Again in 1993, during the premiership of John Major, and in accord with the Royal Commission report, the white paper Scotland in the Union: a partnership for good affirmed Scotland’s status as a sovereign nation. It was observed (para 10.3) that Scotland’s willingness to share its sovereignty “must never be taken for granted”. Major stated in his foreword: “no Nation could be held irrevocably in a Union against its will”. Scotland being a partner of England in the Union and free to leave should that be its will, it is hard to see any basis whatsoever for Macpherson’s statement as to the “British state” being “impugned”.

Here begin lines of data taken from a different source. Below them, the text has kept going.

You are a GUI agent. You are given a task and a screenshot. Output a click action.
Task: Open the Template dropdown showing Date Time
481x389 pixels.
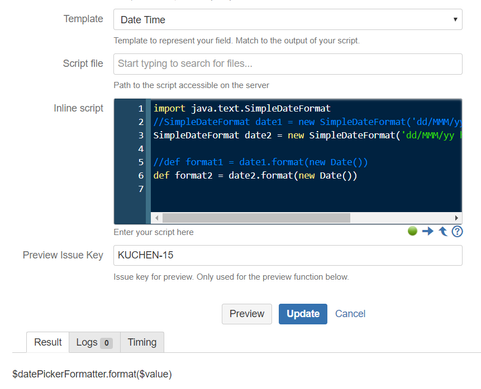coord(288,20)
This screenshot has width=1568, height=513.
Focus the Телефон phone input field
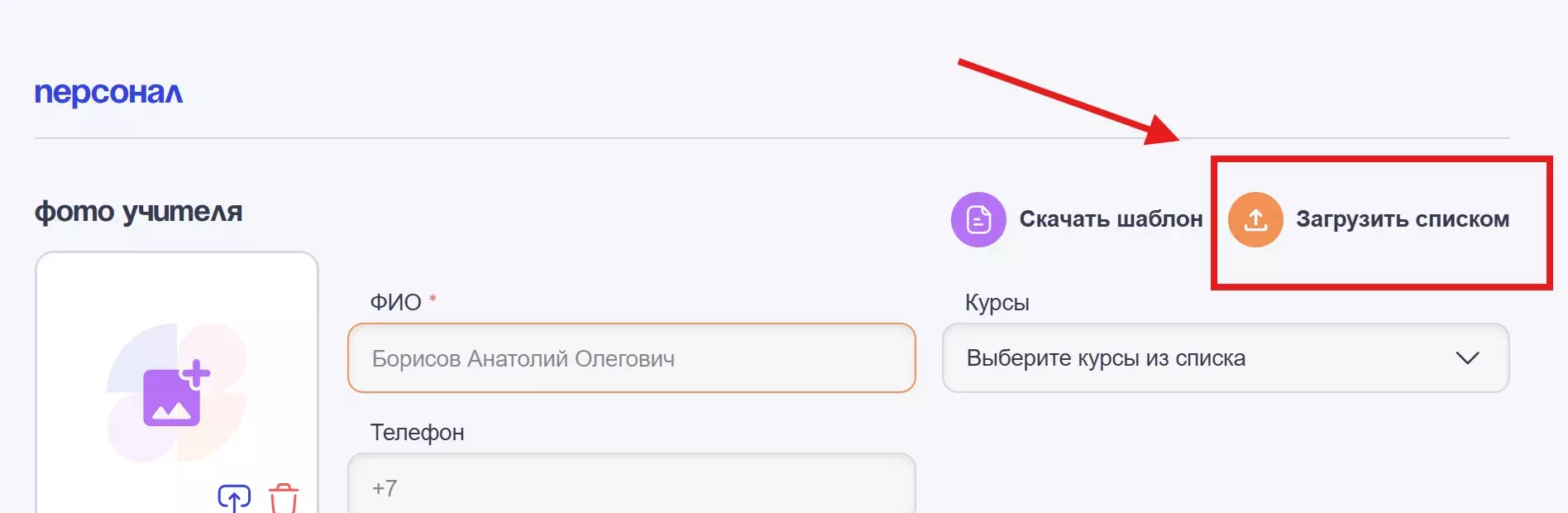631,487
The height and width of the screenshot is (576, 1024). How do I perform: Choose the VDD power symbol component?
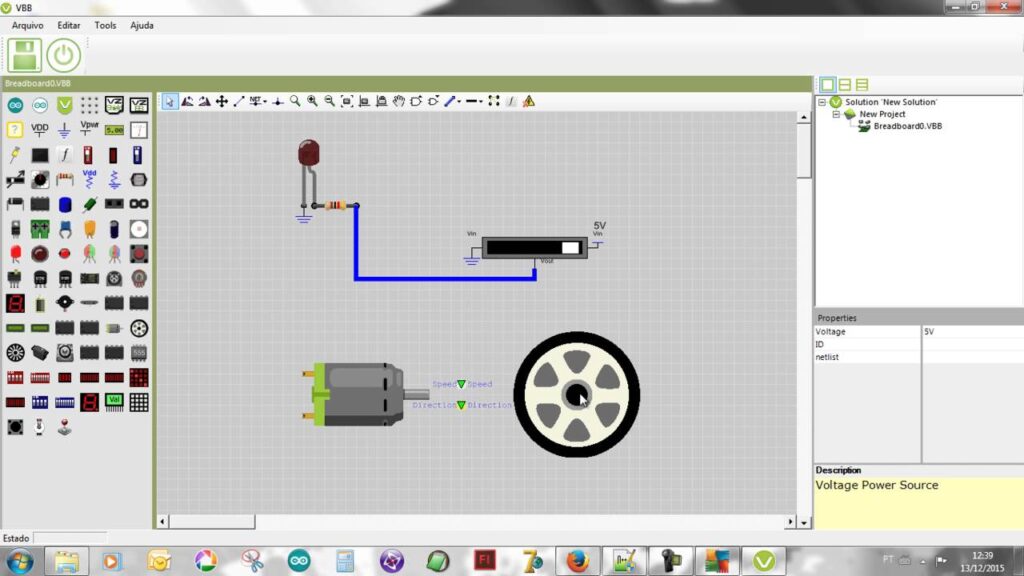[40, 128]
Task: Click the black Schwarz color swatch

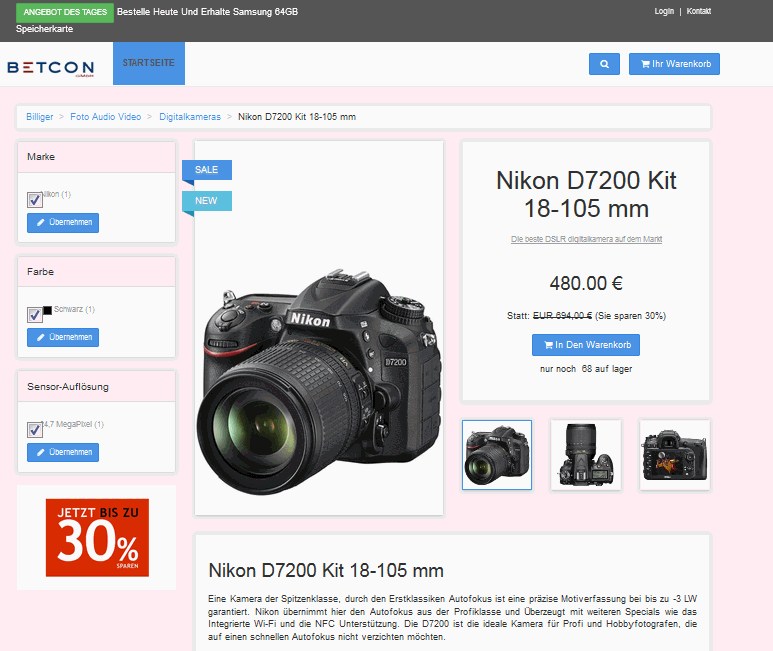Action: 47,311
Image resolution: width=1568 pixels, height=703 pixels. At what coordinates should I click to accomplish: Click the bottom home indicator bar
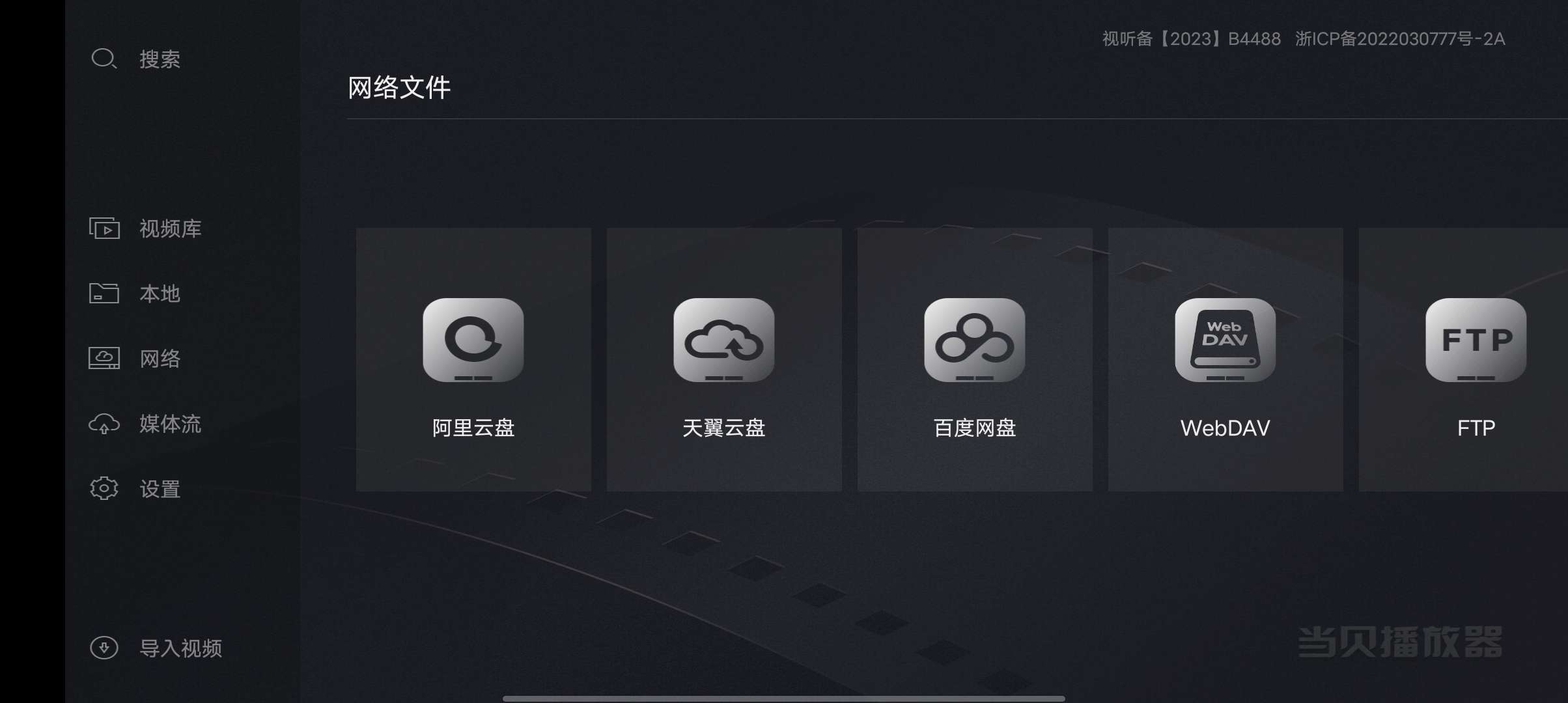(x=784, y=698)
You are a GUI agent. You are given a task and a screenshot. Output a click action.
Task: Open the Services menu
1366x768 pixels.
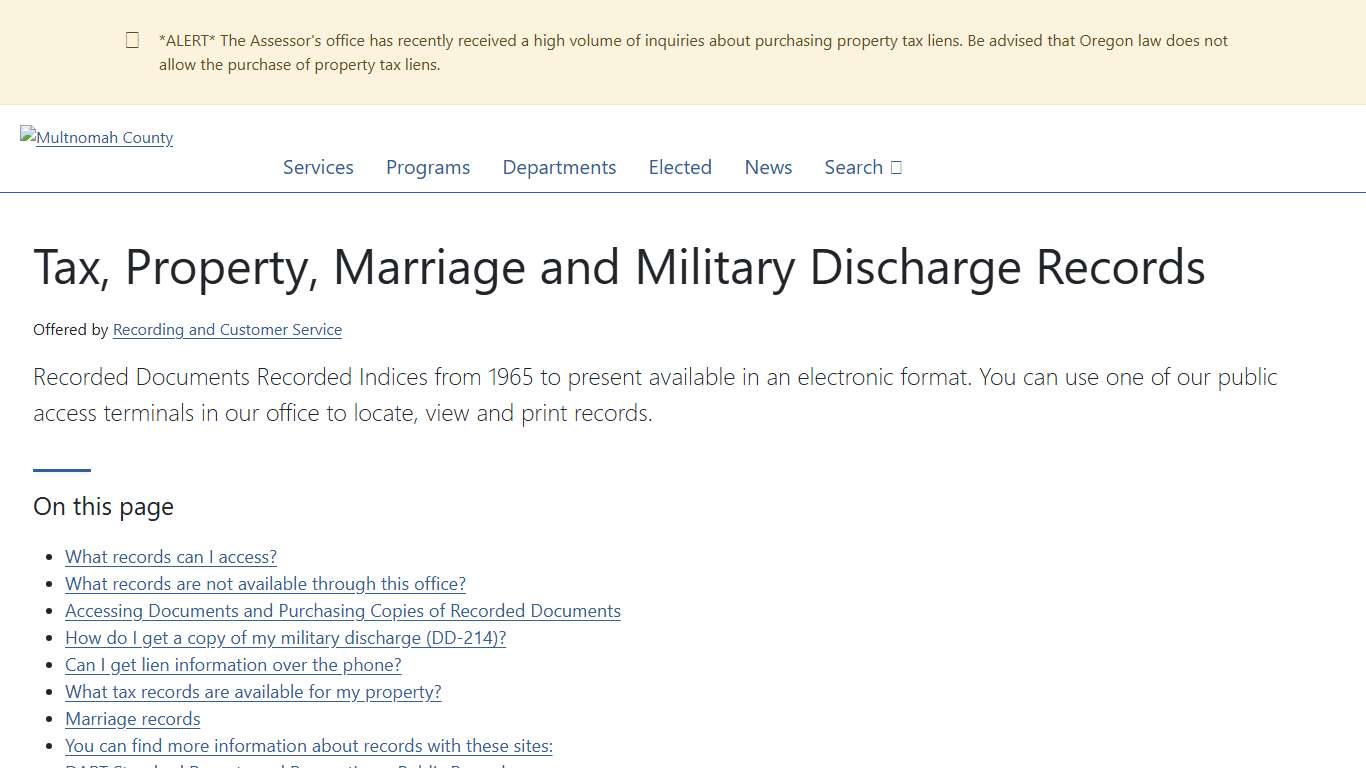click(318, 167)
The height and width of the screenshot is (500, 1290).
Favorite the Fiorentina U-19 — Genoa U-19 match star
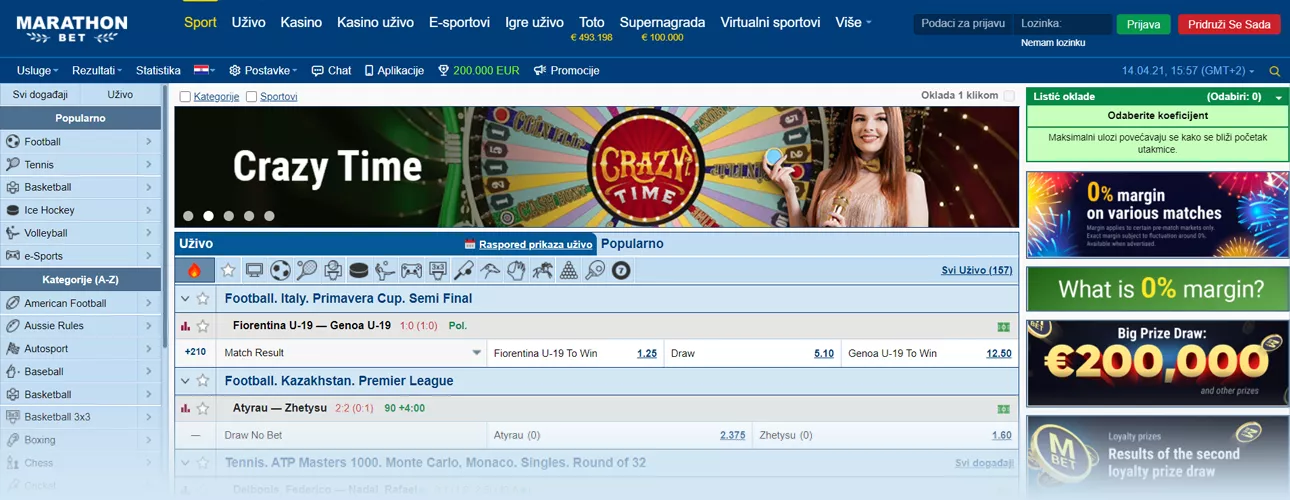click(203, 326)
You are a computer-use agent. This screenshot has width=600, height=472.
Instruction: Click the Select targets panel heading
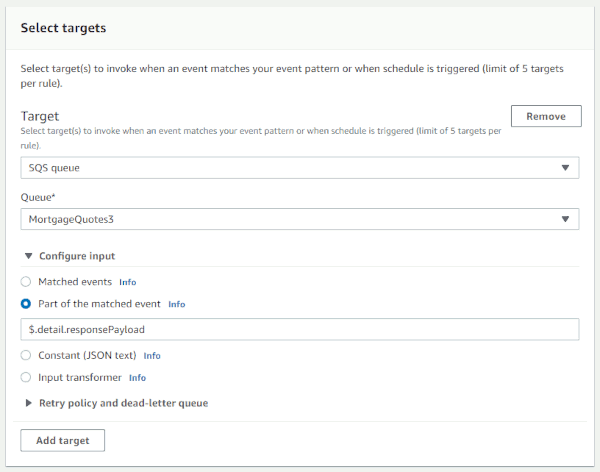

The concept of the continuator state
It is evident from the above that the Cameron/Osborne “controversial card” could only have been legitimately played if the “continuator state” theory were correct. The theory that the UK would have been the “continuator state” and Scotland a “new” state in the event of a “yes” vote having been recorded in the 2014 referendum had been developed by international law Professors Crawford and Boyle. Elsewhere in this Journal I have argued that the Crawford-Boyle “continuator” theory is wrong both in fact and law (“The Union and the Law” revisited). Their theory was however adopted in the first of the 15 papers Cameron refers to in For the Record. This was Scotland analysis: devolution and the implications of Scottish independence. It included Annex A, Opinion: Referendum on the Independence of Scotland – International Law Aspects.
It was Annex A which contained the opinion of Professors Crawford and Boyle. Although this was not in terms spelt out, their “rUK continuator” theory would have had as its consequence that the ancient Crown of Scotland was simply not available to be vested in the Queen as Queen of an independent Scotland. This was because, so the professors’ argument went, as far as international law at least was concerned, Scotland (and in logic therefore its Crown) had been absorbed at the Union in 1707 within the Kingdom of England. Their “alternative view” as they put it (alternative that is to the one hitherto commonly accepted as to the effect of the Union), was that Scotland ceased to exist in 1707, whereas England continued, albeit under the name of Great Britain or the United Kingdom. (See Annex A at paras 35, 37, 43, 95 and 114.) Without using the term as such, the authors seemingly have in mind the conception of a “greater England”. The Crawford-Boyle “alternative view” is that: “as a matter of international law England continued albeit under a new name and regardless of the position in domestic law” (para 35).
The hypothesis that Scotland became part of a “greater England” enabled Crawford and Boyle to consider Scotland, should it have become independent, as a piece of municipal territory breaking away from a “continuator” (a sort of “greater England” which had long since incorporated Wales, and was united with Northern Ireland) to form a “new state”.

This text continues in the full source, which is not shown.